*** Exercise data Section Begins ***

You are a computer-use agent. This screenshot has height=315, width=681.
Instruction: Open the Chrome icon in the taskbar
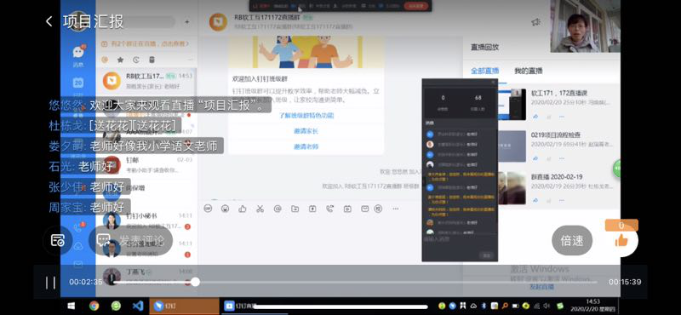[x=94, y=306]
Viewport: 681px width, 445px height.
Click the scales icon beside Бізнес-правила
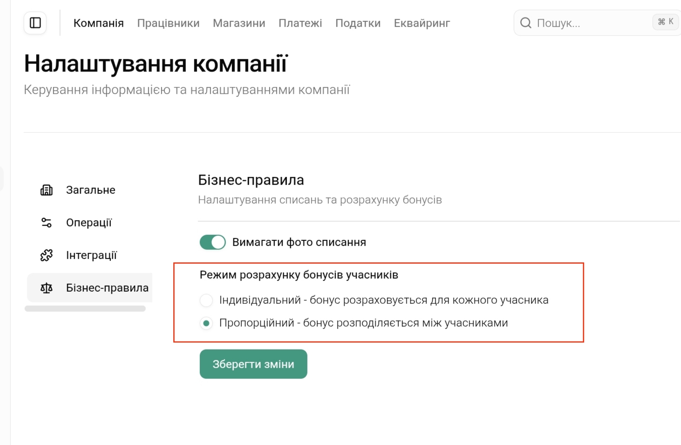click(47, 288)
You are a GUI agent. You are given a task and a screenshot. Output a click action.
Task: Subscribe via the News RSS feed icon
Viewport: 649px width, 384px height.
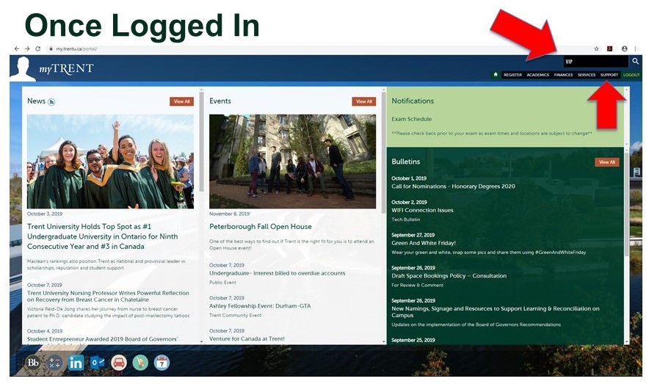51,102
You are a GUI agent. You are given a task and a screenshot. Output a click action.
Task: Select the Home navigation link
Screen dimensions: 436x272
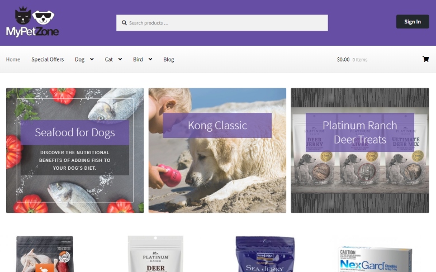click(x=13, y=59)
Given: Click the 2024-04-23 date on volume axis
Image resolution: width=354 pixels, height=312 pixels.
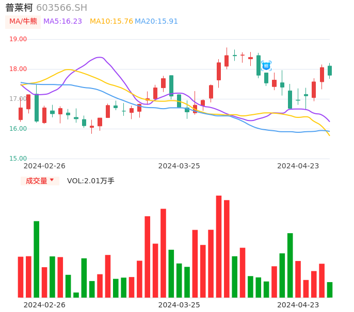Looking at the screenshot, I should (x=298, y=305).
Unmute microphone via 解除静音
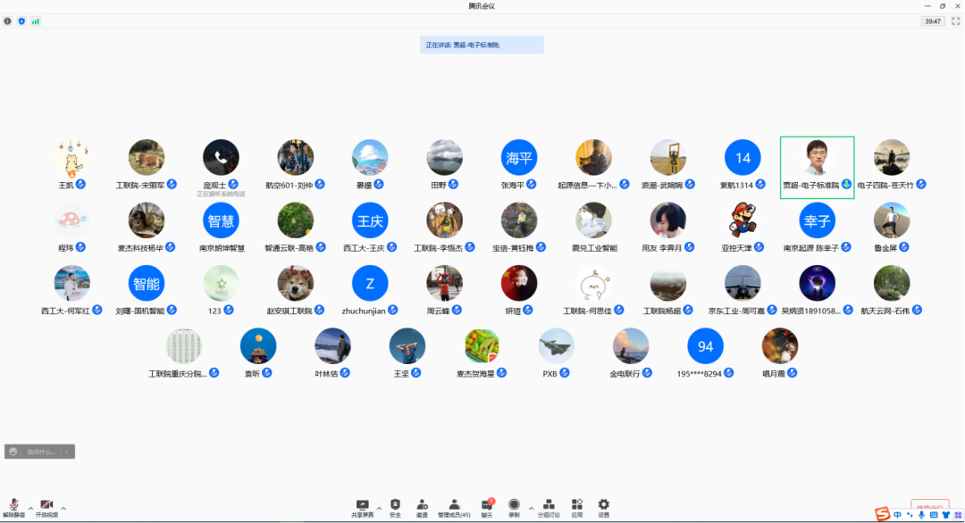The image size is (965, 523). coord(14,508)
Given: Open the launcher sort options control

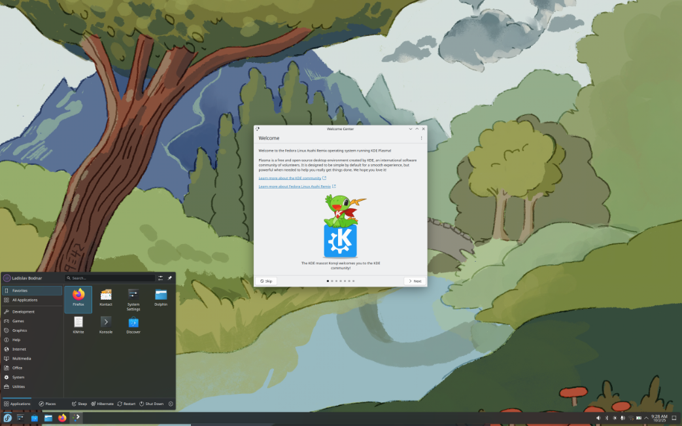Looking at the screenshot, I should coord(161,277).
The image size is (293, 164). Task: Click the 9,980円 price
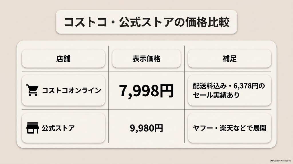click(147, 128)
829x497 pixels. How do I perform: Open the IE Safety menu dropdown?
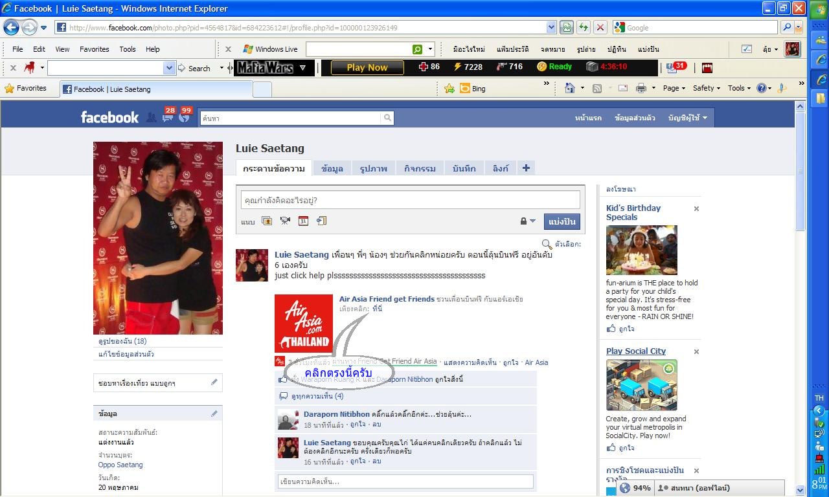(707, 88)
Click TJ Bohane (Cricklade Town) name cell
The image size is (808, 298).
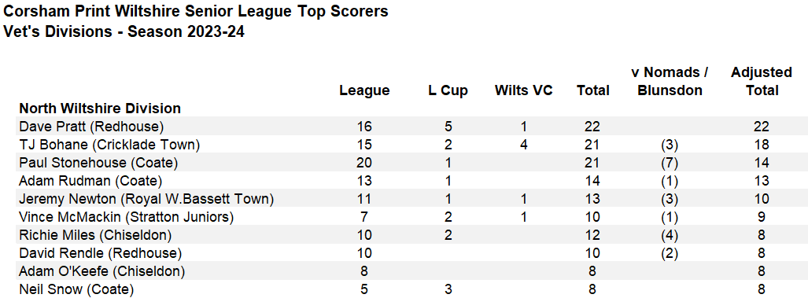[109, 145]
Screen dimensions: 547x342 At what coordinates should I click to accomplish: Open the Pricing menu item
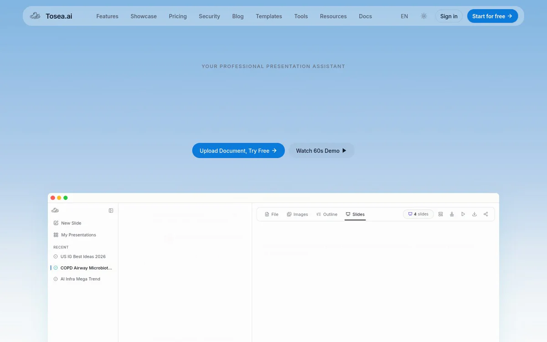pos(178,16)
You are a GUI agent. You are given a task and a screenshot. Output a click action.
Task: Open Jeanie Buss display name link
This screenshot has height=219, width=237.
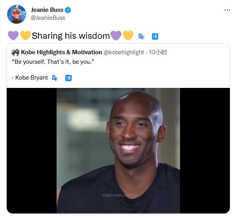pyautogui.click(x=47, y=10)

*** Exercise data Section Ends ***

Instructions to follow
Would you reproduce the records exactly as they stand, but without the pictures?

Answer section
You are a computer-use agent. This screenshot has height=315, width=681.
Instruction: Open the Chrome icon in the taskbar
[x=94, y=306]
Viewport: 681px width, 445px height.
Click the scales icon beside Бізнес-правила
click(47, 288)
You are a GUI agent. You are given a task and a screenshot. Output a click action.
Task: Subscribe via the News RSS feed icon
Viewport: 649px width, 384px height.
51,102
You are a GUI agent. You are given a task and a screenshot. Output a click action.
Task: Select the Home navigation link
Screen dimensions: 436x272
click(x=13, y=59)
Given: Click the 2024-04-23 date on volume axis
Image resolution: width=354 pixels, height=312 pixels.
Looking at the screenshot, I should (x=298, y=305).
Unmute microphone via 解除静音
The image size is (965, 523). coord(14,508)
Given: Open the launcher sort options control

Looking at the screenshot, I should coord(161,277).
The image size is (293, 164). Task: Click the 9,980円 price
click(147, 128)
829x497 pixels. How do I perform: Open the IE Safety menu dropdown?
(707, 88)
Click TJ Bohane (Cricklade Town) name cell
The image size is (808, 298).
[109, 145]
Screen dimensions: 547x342 At what coordinates should I click to accomplish: Open the Pricing menu item
pos(178,16)
You are a GUI agent. You are given a task and a screenshot. Output a click action.
Task: Open Jeanie Buss display name link
This screenshot has height=219, width=237.
pyautogui.click(x=47, y=10)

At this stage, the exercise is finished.